心からの喜びと嬉しさをしっかりと噛みしめる。

 お礼の意味が大きいとしても、彼女と同じものを持つことが出来るなんて、今すぐ舞い上がってしまいそうだ。


「ちゃんと、受け取れよ。彼女、丁度お前が来なくなったのと同じ時期から、ちょくちょくうちの店に来てはお前のこと待っていて、お前に贈る花まで用意してたんだからよ。でも、タイミングが良かった。

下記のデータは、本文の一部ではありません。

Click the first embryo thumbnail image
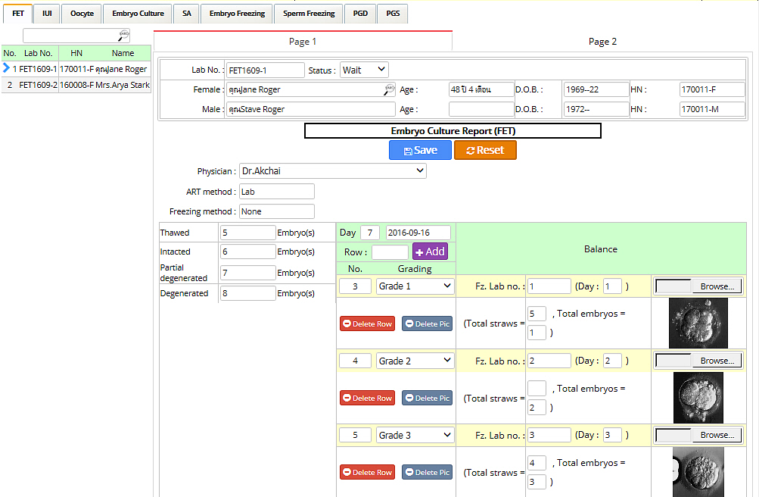(x=698, y=323)
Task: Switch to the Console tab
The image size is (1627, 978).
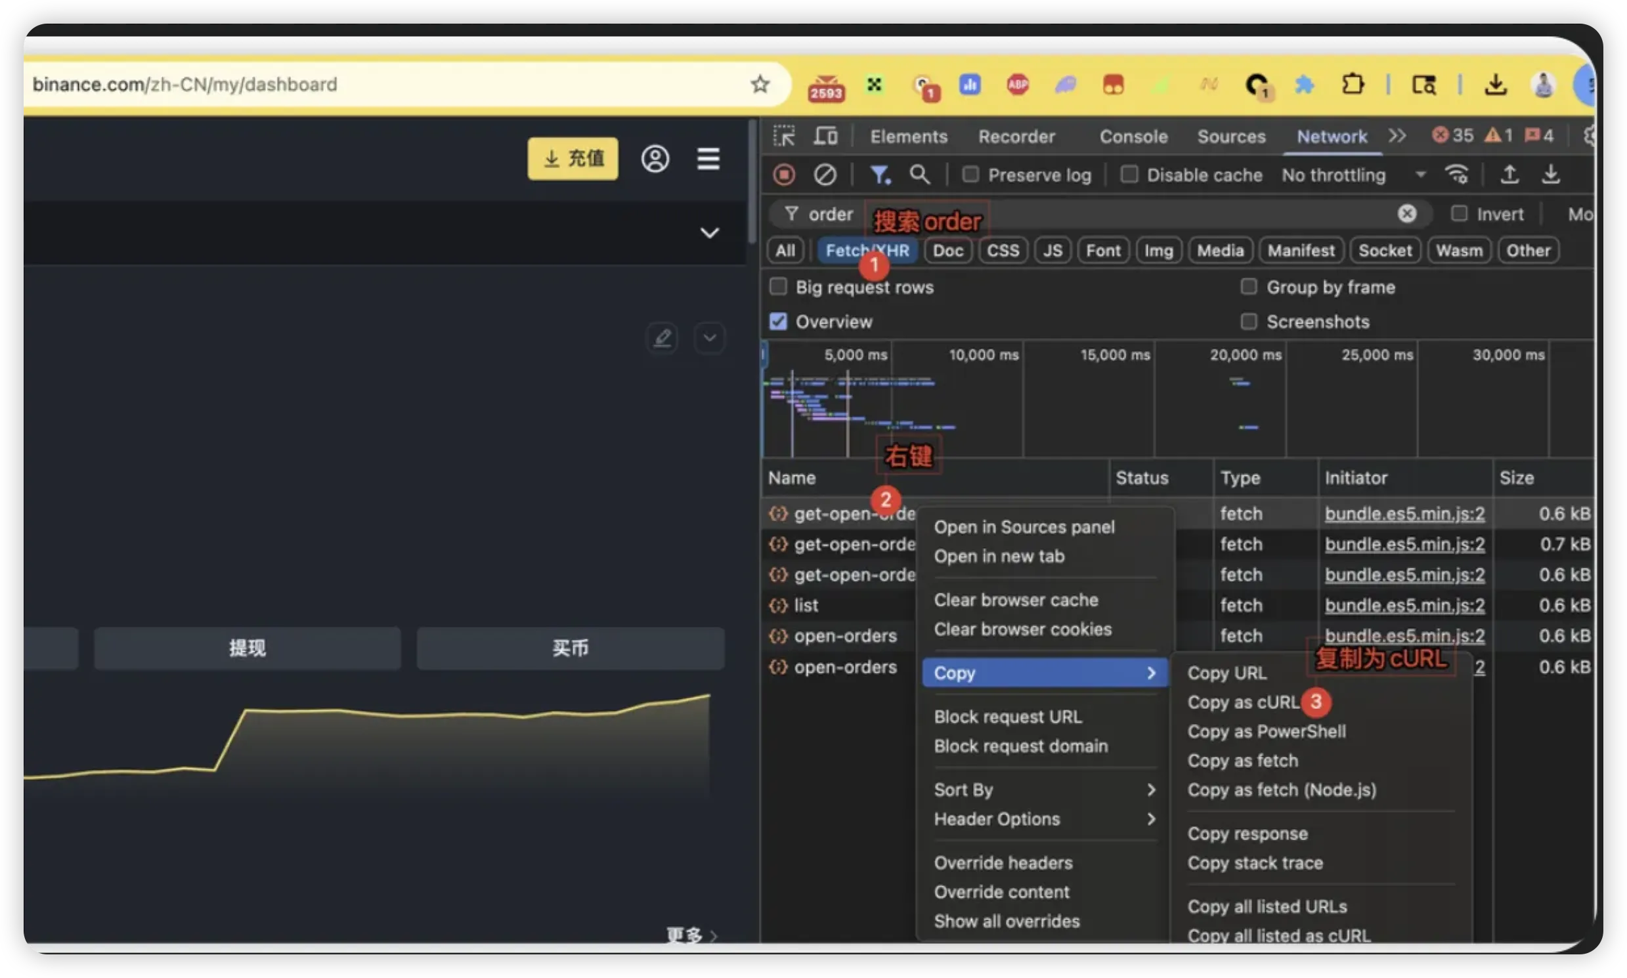Action: 1133,136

俺みたいなおっさんよりも、嬢ちゃんみたいな可愛い子からもらった方がお前もうれしいだろ?」

「そんなことが?」

「ちょ……ちょっと、ブルクさん、それは言わない約束だったでしょう?」

「そうだったか?」

「もう……、まったく」


 ブルクとロベリスさんのやり取りを見て、本当に定期的に訪れていたんだと確信する。

 その仲睦まじさに嫉妬を実らせつつ、ロベリスさんも俺との約束をずっと覚えていたんだという喜びが身体を覆う。

 自然と笑みが漏れ出てしまった。

 俺の笑顔を見て、ふくれっ面から笑顔を取り戻す、ロベリスさん。


「……おっとそうでした。まだ、あの日の約束にはやり残しがありましたね。改めまして、お名前、お聞きしてもいいですか?」


 そうだった。あの日誓ったのは、お礼の事だけじゃない。再開することだけじゃない。

 俺の名前をロベリスさんに告げることも、誓いには入っている。


「俺の名前は、ルーティです。……ルーティ・ローディア。改めまして久しぶりですね、ロベリスさん」

「ルーティ。とても良い名前ですね。……それと、ローディア、ですか」

「ん? 何か聞き覚えでも?」

「い、いえ。ちょっと聞いたことがあると思ったのですが、立場上、色々な家名を目にするので、気のせいだと思います。それはそうと、ルーティさん、これから少し時間はありますか? 丁度、これから昼ご飯に行こうと思っていたのですが……」

「!!?」


 一瞬何が起きたのか分からなかった。

 俺が、ご飯に誘われている? あの、ロベリスさんに!?

 こんな凄いことがあっても良いのだろうか? 

 

 うじうじするのは良くないな。俺の今の課題のひとつだ。

 だから、元気よく、簡潔に、返事をするとしよう。


「はい! 俺で良ければ是非!」


 こうして俺は幸運すぎることに、初恋の人とのお食事デート(?)までこぎつけたのだった。